* [PROVIDED ENTRIES]
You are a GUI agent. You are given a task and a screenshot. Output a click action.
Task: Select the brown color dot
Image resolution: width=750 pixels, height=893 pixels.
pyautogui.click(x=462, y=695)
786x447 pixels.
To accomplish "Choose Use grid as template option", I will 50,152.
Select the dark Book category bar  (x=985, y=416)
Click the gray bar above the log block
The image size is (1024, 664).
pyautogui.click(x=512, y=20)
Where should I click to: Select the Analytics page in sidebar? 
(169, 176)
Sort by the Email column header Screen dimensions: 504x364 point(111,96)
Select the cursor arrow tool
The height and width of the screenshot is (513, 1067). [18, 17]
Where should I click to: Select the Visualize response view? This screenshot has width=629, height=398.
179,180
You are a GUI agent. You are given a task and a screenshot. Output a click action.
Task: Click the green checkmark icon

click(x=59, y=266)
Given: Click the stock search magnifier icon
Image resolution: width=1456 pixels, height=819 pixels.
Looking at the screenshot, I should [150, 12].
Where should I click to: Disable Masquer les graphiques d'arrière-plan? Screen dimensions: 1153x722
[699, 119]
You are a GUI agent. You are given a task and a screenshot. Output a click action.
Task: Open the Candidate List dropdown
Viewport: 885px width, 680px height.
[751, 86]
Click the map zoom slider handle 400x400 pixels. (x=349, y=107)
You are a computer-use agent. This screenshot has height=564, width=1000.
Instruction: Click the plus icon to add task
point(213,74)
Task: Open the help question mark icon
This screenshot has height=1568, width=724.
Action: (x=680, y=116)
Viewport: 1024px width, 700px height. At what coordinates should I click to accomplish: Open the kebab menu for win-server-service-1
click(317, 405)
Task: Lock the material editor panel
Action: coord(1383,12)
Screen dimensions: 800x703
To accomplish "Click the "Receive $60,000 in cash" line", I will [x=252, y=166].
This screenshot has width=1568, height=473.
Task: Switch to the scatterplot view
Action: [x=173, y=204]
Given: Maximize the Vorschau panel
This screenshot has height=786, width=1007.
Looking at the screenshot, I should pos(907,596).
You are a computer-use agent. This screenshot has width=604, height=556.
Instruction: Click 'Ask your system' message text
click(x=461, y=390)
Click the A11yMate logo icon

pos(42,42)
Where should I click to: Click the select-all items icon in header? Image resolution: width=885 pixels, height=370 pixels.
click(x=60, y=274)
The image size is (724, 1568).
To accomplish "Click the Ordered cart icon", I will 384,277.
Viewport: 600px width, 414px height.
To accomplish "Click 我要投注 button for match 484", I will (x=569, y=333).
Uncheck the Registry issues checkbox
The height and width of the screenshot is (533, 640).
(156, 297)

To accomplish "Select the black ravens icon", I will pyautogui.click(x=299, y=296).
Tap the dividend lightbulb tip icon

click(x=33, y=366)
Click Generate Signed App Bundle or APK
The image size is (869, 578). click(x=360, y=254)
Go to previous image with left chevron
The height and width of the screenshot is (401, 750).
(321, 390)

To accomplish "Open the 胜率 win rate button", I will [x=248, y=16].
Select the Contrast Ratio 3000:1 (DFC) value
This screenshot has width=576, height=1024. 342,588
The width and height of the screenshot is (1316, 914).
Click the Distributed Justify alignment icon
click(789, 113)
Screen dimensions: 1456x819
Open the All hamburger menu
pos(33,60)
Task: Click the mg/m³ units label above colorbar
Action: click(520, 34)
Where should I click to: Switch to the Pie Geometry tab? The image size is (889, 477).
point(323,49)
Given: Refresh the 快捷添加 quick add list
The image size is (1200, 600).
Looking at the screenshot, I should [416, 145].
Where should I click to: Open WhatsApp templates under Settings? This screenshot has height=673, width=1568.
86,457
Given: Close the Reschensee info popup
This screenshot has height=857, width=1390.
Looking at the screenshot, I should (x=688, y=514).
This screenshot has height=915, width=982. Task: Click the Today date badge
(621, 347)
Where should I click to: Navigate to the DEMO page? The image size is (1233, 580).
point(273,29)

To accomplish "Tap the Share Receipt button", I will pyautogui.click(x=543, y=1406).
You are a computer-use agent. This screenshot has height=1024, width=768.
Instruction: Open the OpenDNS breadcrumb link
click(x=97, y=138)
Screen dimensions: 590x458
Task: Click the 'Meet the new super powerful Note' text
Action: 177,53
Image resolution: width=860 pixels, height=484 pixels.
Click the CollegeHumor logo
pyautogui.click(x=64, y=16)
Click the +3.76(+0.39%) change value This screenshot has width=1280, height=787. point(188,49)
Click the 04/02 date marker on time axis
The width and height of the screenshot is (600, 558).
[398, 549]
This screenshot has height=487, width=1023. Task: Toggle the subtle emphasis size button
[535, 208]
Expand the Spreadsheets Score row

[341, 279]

* [EXERCISE AIM]
Say each line again exactly as it appears above.

* [EXERCISE ANSWER]
You are a GUI agent. You are given a task and a screenshot. Output a click action.
Task: Select the brown color dot
Image resolution: width=750 pixels, height=893 pixels.
pyautogui.click(x=462, y=695)
786x447 pixels.
To accomplish "Choose Use grid as template option", I will 50,152.
Select the dark Book category bar  (x=985, y=416)
Click the gray bar above the log block
The image size is (1024, 664).
pyautogui.click(x=512, y=20)
Where should I click to: Select the Analytics page in sidebar? 
(169, 176)
Sort by the Email column header Screen dimensions: 504x364 point(111,96)
Select the cursor arrow tool
The height and width of the screenshot is (513, 1067). [18, 17]
Where should I click to: Select the Visualize response view? This screenshot has width=629, height=398.
179,180
You are a GUI agent. You are given a task and a screenshot. Output a click action.
Task: Click the green checkmark icon

click(x=59, y=266)
Given: Click the stock search magnifier icon
Image resolution: width=1456 pixels, height=819 pixels.
Looking at the screenshot, I should [150, 12].
Where should I click to: Disable Masquer les graphiques d'arrière-plan? Screen dimensions: 1153x722
[699, 119]
You are a GUI agent. You are given a task and a screenshot. Output a click action.
Task: Open the Candidate List dropdown
Viewport: 885px width, 680px height.
[751, 86]
Click the map zoom slider handle 400x400 pixels. (x=349, y=107)
You are a computer-use agent. This screenshot has height=564, width=1000.
Instruction: Click the plus icon to add task
point(213,74)
Task: Open the help question mark icon
This screenshot has height=1568, width=724.
Action: (x=680, y=116)
Viewport: 1024px width, 700px height. At what coordinates should I click to accomplish: Open the kebab menu for win-server-service-1
click(317, 405)
Task: Lock the material editor panel
Action: coord(1383,12)
Screen dimensions: 800x703
To accomplish "Click the "Receive $60,000 in cash" line", I will [x=252, y=166].
This screenshot has width=1568, height=473.
Task: Switch to the scatterplot view
Action: [x=173, y=204]
Given: Maximize the Vorschau panel
This screenshot has height=786, width=1007.
Looking at the screenshot, I should pos(907,596).
You are a computer-use agent. This screenshot has width=604, height=556.
Instruction: Click 'Ask your system' message text
click(x=461, y=390)
Click the A11yMate logo icon

pos(42,42)
Where should I click to: Click the select-all items icon in header? Image resolution: width=885 pixels, height=370 pixels.
click(x=60, y=274)
The image size is (724, 1568).
To accomplish "Click the Ordered cart icon", I will 384,277.
Viewport: 600px width, 414px height.
To accomplish "Click 我要投注 button for match 484", I will (x=569, y=333).
Uncheck the Registry issues checkbox
The height and width of the screenshot is (533, 640).
(156, 297)

To accomplish "Select the black ravens icon", I will pyautogui.click(x=299, y=296).
Tap the dividend lightbulb tip icon

click(x=33, y=366)
Click Generate Signed App Bundle or APK
The image size is (869, 578). click(x=360, y=254)
Go to previous image with left chevron
The height and width of the screenshot is (401, 750).
(321, 390)

To accomplish "Open the 胜率 win rate button", I will [x=248, y=16].
Select the Contrast Ratio 3000:1 (DFC) value
This screenshot has width=576, height=1024. 342,588
The width and height of the screenshot is (1316, 914).
Click the Distributed Justify alignment icon
click(789, 113)
Screen dimensions: 1456x819
Open the All hamburger menu
pos(33,60)
Task: Click the mg/m³ units label above colorbar
Action: click(520, 34)
Where should I click to: Switch to the Pie Geometry tab? The image size is (889, 477).
point(323,49)
Given: Refresh the 快捷添加 quick add list
The image size is (1200, 600).
Looking at the screenshot, I should [416, 145].
Where should I click to: Open WhatsApp templates under Settings? This screenshot has height=673, width=1568.
86,457
Given: Close the Reschensee info popup
This screenshot has height=857, width=1390.
Looking at the screenshot, I should (x=688, y=514).
This screenshot has height=915, width=982. Task: Click the Today date badge
(621, 347)
Where should I click to: Navigate to the DEMO page? The image size is (1233, 580).
point(273,29)

To accomplish "Tap the Share Receipt button", I will pyautogui.click(x=543, y=1406).
You are a computer-use agent. This screenshot has height=1024, width=768.
Instruction: Open the OpenDNS breadcrumb link
click(x=97, y=138)
Screen dimensions: 590x458
Task: Click the 'Meet the new super powerful Note' text
Action: 177,53
Image resolution: width=860 pixels, height=484 pixels.
Click the CollegeHumor logo
pyautogui.click(x=64, y=16)
Click the +3.76(+0.39%) change value This screenshot has width=1280, height=787. point(188,49)
Click the 04/02 date marker on time axis
The width and height of the screenshot is (600, 558).
[398, 549]
This screenshot has height=487, width=1023. Task: Toggle the subtle emphasis size button
[535, 208]
Expand the Spreadsheets Score row

[341, 279]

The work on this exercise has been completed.